The issues of brain morphogenesis during the early postnatal period and the effect of perinatal hypoxia thereupon, which can lead to the development of neuropsychic pathology, are among the major medical and social challenges. It is well known that the nucleoli of neocortical neurons synthesize ribosomal subunits and are involved in various morphogenetic processes. When studying the effect of perinatal hypoxia on the developing brain in the model of neonatal encephalopathy, we revealed ultrastructural changes in the nucleoli of neocortical neurons and in the numerical ratio of their types. In control rats, as they develop in the neonatal period, there is an increase in the number of both granular and reticulated nucleolar types, which may be due to ribosomal RNA (rRNA) processing. By the end of the neonatal period, the emergence of granular agglomerates (ribosomal subunits) near the nuclear membrane may be due to nerve cell differentiation and the biogenesis of the rough endoplasmic reticulum.

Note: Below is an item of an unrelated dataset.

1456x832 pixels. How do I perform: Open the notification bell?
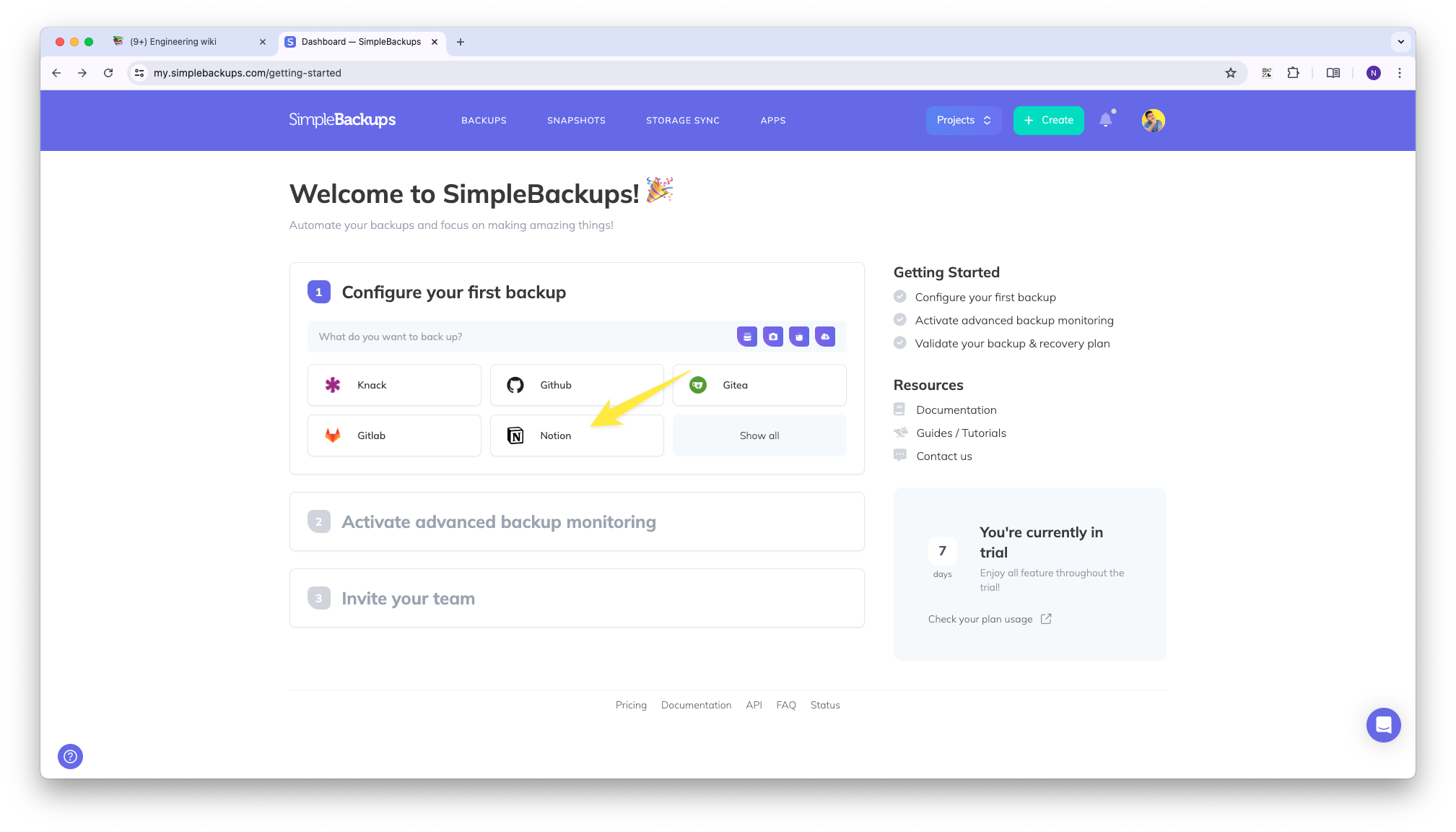tap(1107, 120)
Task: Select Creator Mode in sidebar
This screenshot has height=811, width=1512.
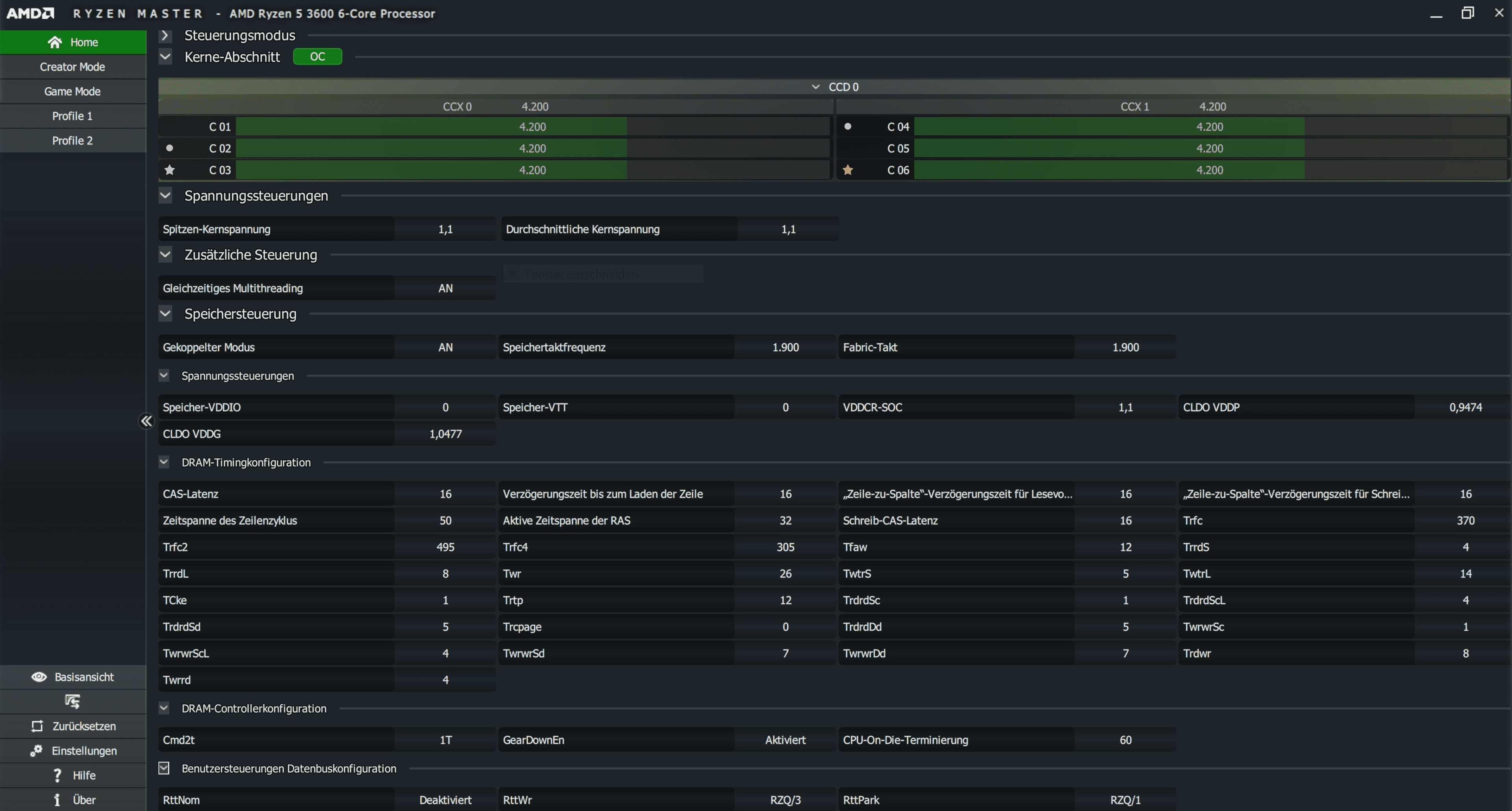Action: pos(72,67)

In the present work, we established the fact of changing the numerical ratio of the granular and reticulated nucleolar types in the nuclei of neocortical neurons after perinatal hypoxic exposure of experimental vs. control rats. Our data suggest that the nucleoli in neocortical neurons are the targets for the exposure to perinatal hypoxia, i.e. a link in the pathogenesis of this disease. Post-hypoxic administration of Phenibut (a GABA derivative, nootropic drug) corrected the pathogenetic effect of perinatal hypoxia by restoring the numerical ratio of the nucleolar types in neocortical neurons, which is inherent to control rats. We assume that Phenibut can exert a neuroprotective effect through its ability to affect the nucleolar ultrastructure in neocortical neurons.